PhD Julie Zimmerman explained biofuel from algae is sustainable and renewable. (Photo: yale.edu)
Progress made toward a cheaper way to make biodiesel from algae
Thursday, June 21, 2012, 00:30 (GMT + 9)
Scientists described an advance toward a long-sought economical process that could turn algae into a revolutionary new and sustainable source of biodiesel and other "green" fuels. Their report on the use of an environmentally friendly process for extracting oil from algae came at a session of 16th annual Green Chemistry & Engineering Conference, held this week by the Green Chemistry Institute, part of the American Chemical Society (ACS).
"Algae has great promise as a next-generation biofuel, a fuel that is sustainable and renewable," explained Julie Zimmerman, PhD, who leads the research team. "It has more oil per pound than corn and soybeans, does not divert crops from the food supply and can potentially be grown in sewage water and seawater without impacting the freshwater supply."
Lindsay Soh, a graduate student in Zimmerman's lab, described their efforts toward a simple process that would extract the fatty molecules called lipids used to make biodiesel from algae and transform them into usable fuel in one fell swoop. This could make biodiesel production from algae cheaper, faster and greener than current methods, which require separate steps — each with its own vessel and chemicals — to perform those operations.
This "one-pot" reaction uses so-called supercritical carbon dioxide, which uses elevated pressures and temperatures so that it fills its container like a gas but is as dense as a liquid.
Zimmerman pointed out that the process is nontoxic, which makes carbon dioxide an attractive alternative to some of the harsher, potentially toxic chemicals used in other algae-to-biofuel technology, she noted.
"But this really is the first time that scientists have realized that a green system like supercritical CO2 might have applications in producing biofuel from algae."

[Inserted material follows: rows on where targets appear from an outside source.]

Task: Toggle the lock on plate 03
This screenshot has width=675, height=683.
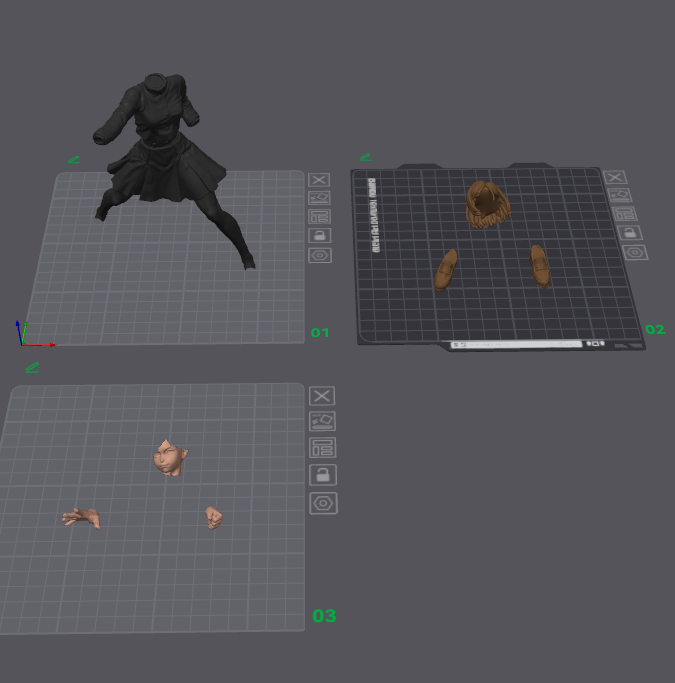Action: 323,475
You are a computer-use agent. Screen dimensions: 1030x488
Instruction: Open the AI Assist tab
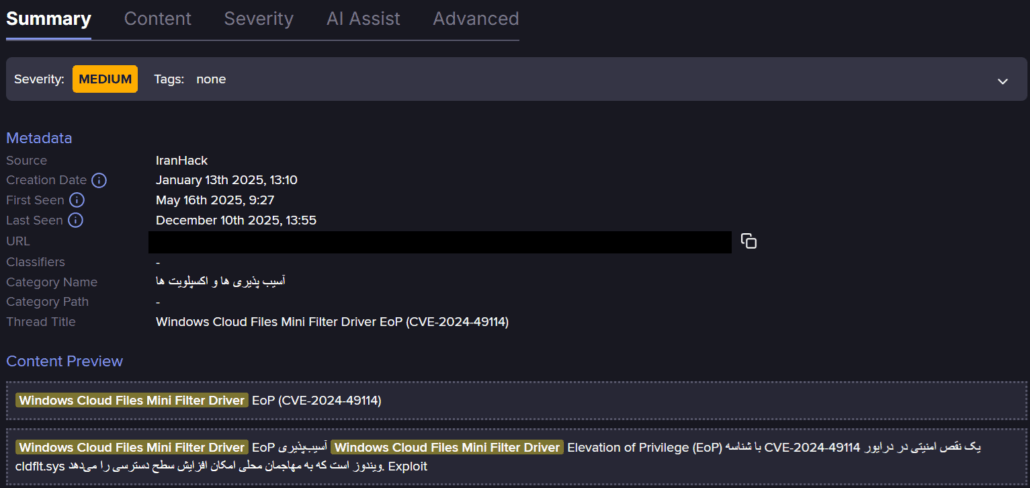coord(363,19)
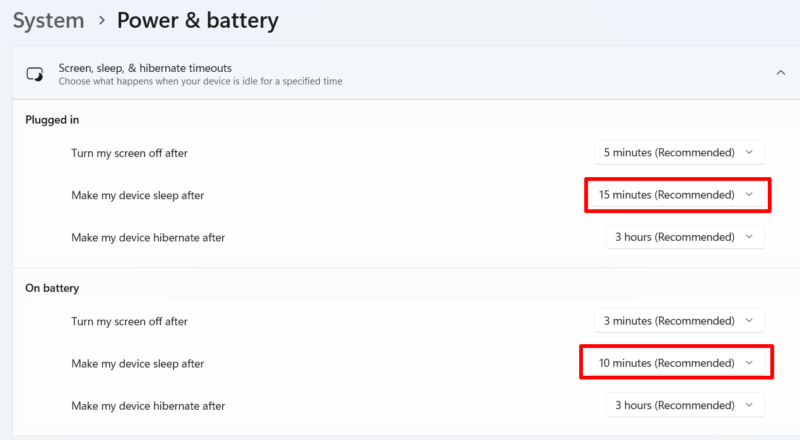Image resolution: width=800 pixels, height=440 pixels.
Task: Click "Make my device sleep after" label under Plugged in
Action: click(x=138, y=195)
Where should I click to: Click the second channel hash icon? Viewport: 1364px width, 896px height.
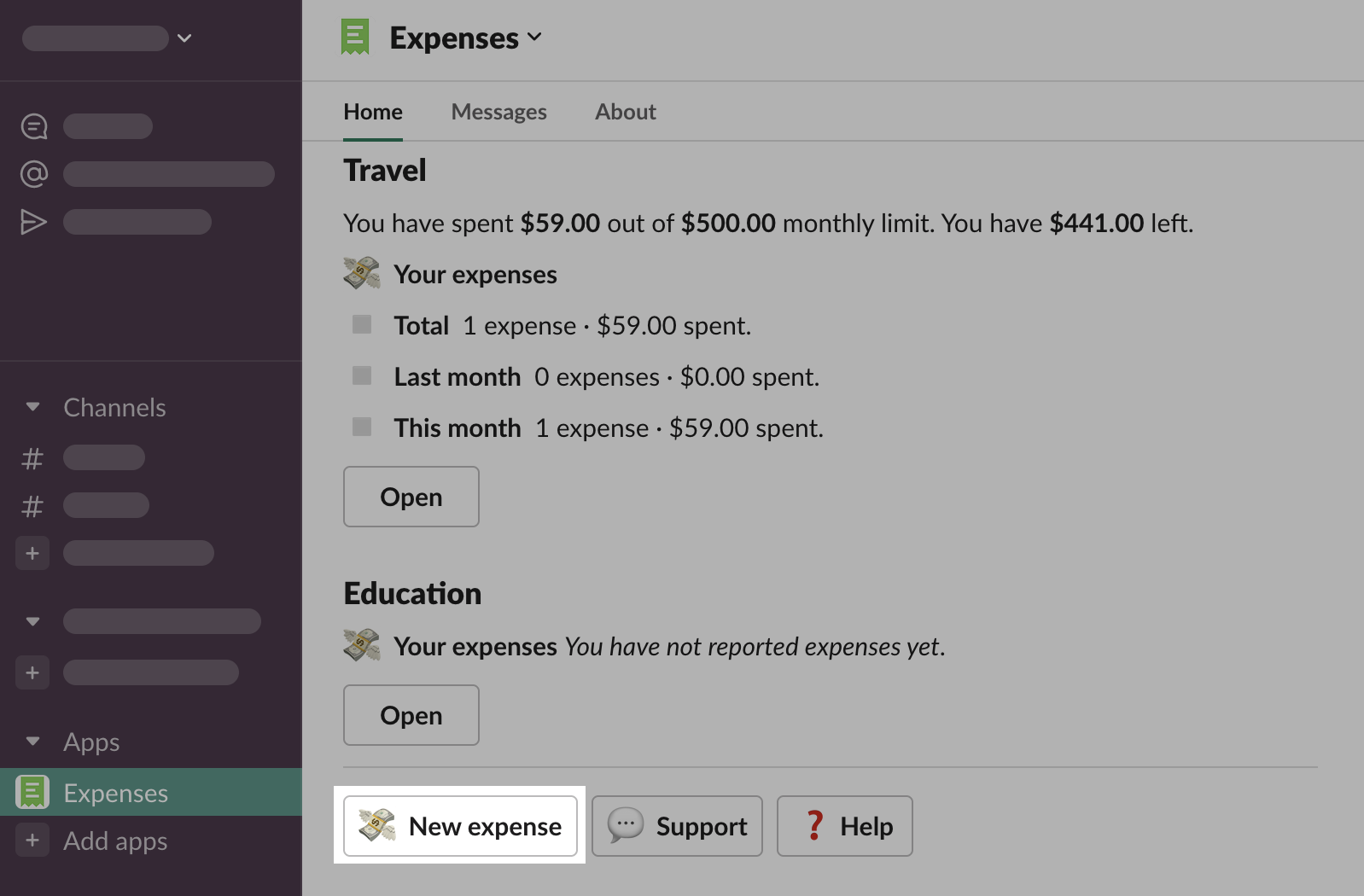tap(32, 506)
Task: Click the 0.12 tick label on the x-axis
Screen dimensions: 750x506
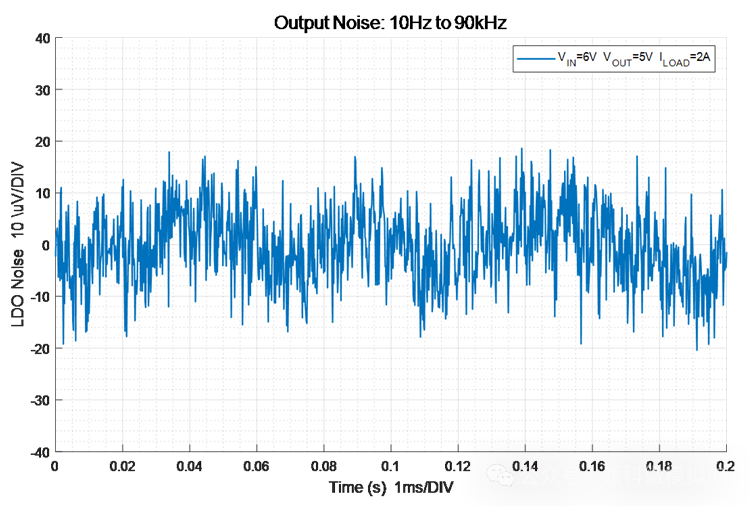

Soh explained that similar approaches have been proposed for using supercritical methanol and ethanol, but the use of supercritical carbon dioxide requires lower temperatures, making it easier to work with and less energy-intensive. Another advantage, Zimmerman noted, is that the supercritical carbon dioxide, which acts as a solvent for oil, can be tuned to extract only specific components from algae oils, saving time and resources.
Zimmerman and Soh have already shown in previous research that supercritical carbon dioxide can extract lipids from algae. Soh now is moving ahead with the next step, which involves converting the lipids to biodiesel, with the ultimate goal of performing the entire extraction and conversion in a single production chamber.
"Supercritical carbon dioxide is a pricey technology because it requires a good deal of energy and initial capital. If we can combine this into one step, it will reduce the costs and bring us closer to commercialization," Soh explained.